Closed (Minded) Captioning

Karen Pan
Inclusify by Design
6 min readMar 14, 2021
Closeup of a microphone with a computer screen in the background
Photo by Magda Ehlers from Pexels

Historically, speech recognition technology used to only register male voices, leaving out female voices (and consequently higher pitched male voices). The fault with machine learning algorithms in speech recognition tech isn’t a mystery to anybody. I come across it every day when I rewatch my online lectures for school — the video plays and the autogenerated audio transcript as well as the captions are so inaccurate they become useless. But it doesn’t stop there. The problem also comes up when I watch YouTube videos.

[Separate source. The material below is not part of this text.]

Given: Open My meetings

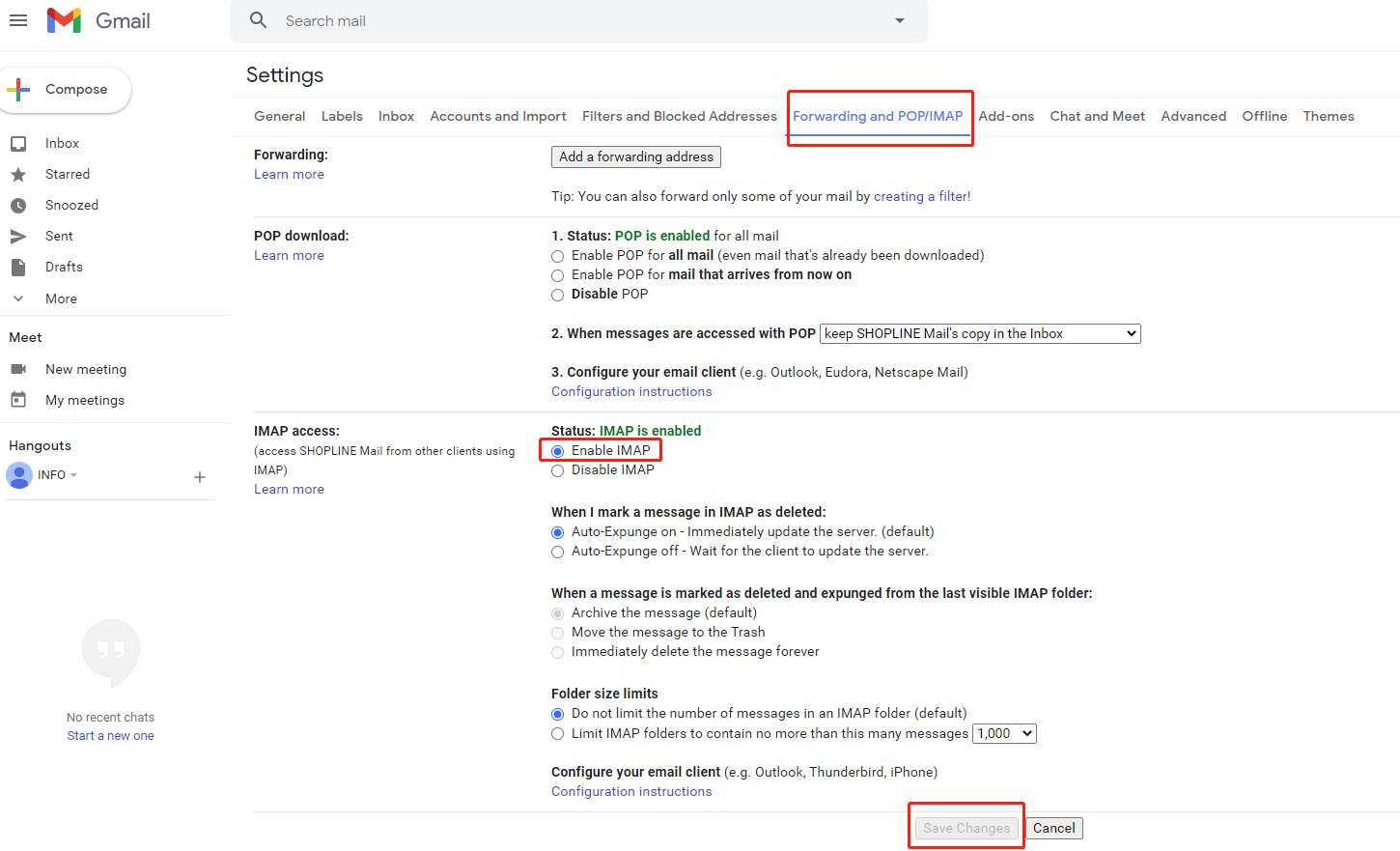Looking at the screenshot, I should click(x=84, y=399).
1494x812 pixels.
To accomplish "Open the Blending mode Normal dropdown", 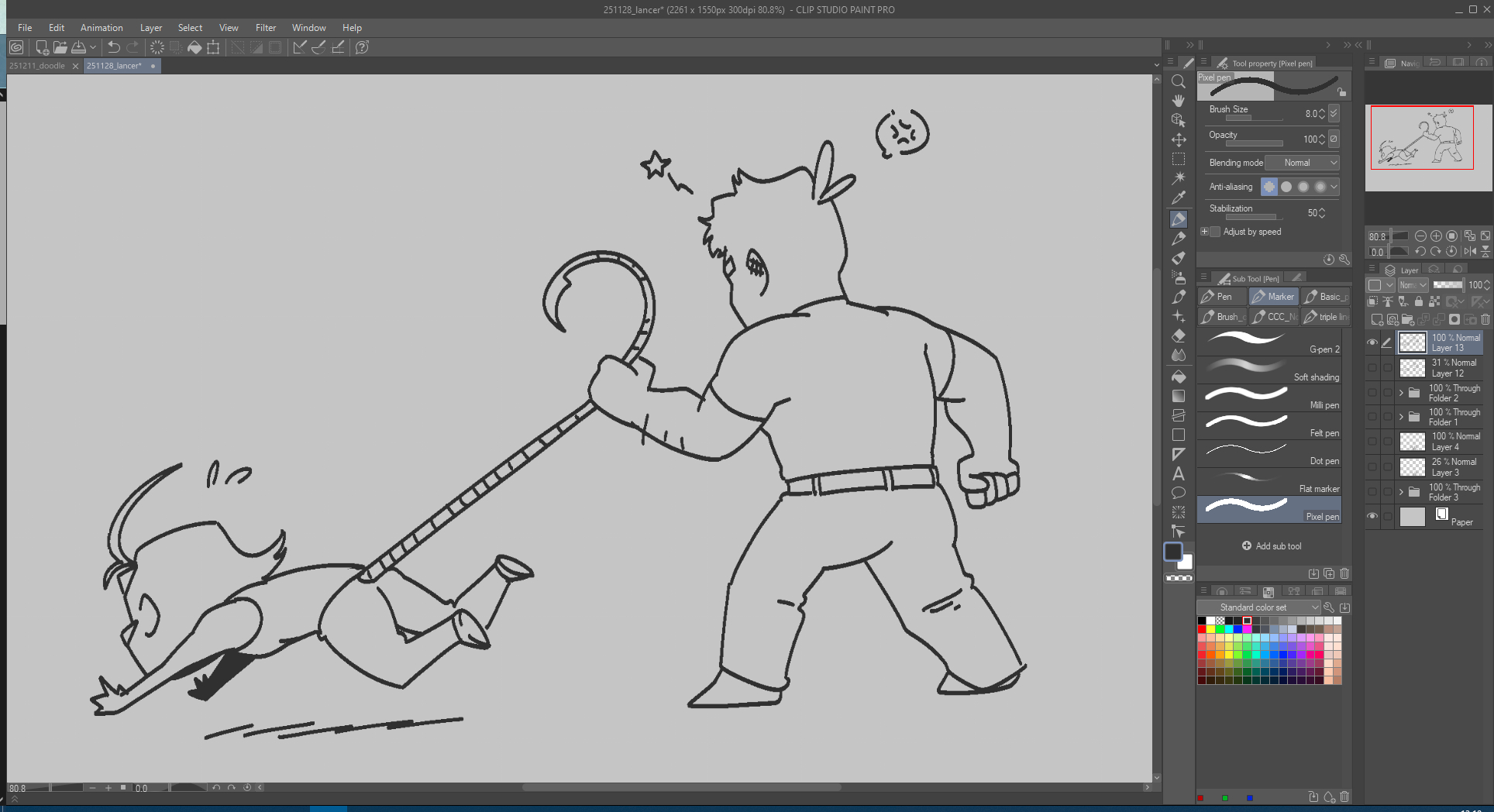I will tap(1302, 163).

When I’m multitasking (e.g. watching a video while making food) I’ll turn on the captions because there’s a lot of background noise. For the most part they’re accurate, but if the people in the video have an accent, it’s probable that the accuracy decreases. Captions are of no use to me if they aren’t correct. I can only imagine how frustrating it must be for people who rely solely on closed captioning. So the question is: how can we make videos more inclusive when the solution to that problem — artificial intelligence (AI) — is exclusive? I will be using YouTube’s speech recognition technology and closed captioning policies to help answer this question.

A Crashed Crash Course on Machine Learning

Simply put, it’s exactly what it sounds like: learning for machines. Technically speaking, machine learning is a subset of AI based on the idea that computers can learn from data, recognize patterns, and make decisions with minimal human intervention. Two of the most popular learning methods are supervised learning and unsupervised learning.

  • Supervised Learning: an algorithm that uses labeled data and examples to learn specific outputs under certain circumstances. In other words, the system is being trained to detect the correct response/output for given situations.

Example: Input data could be labeled as “forged” and “authentic,” and the computer would learn the difference between the two.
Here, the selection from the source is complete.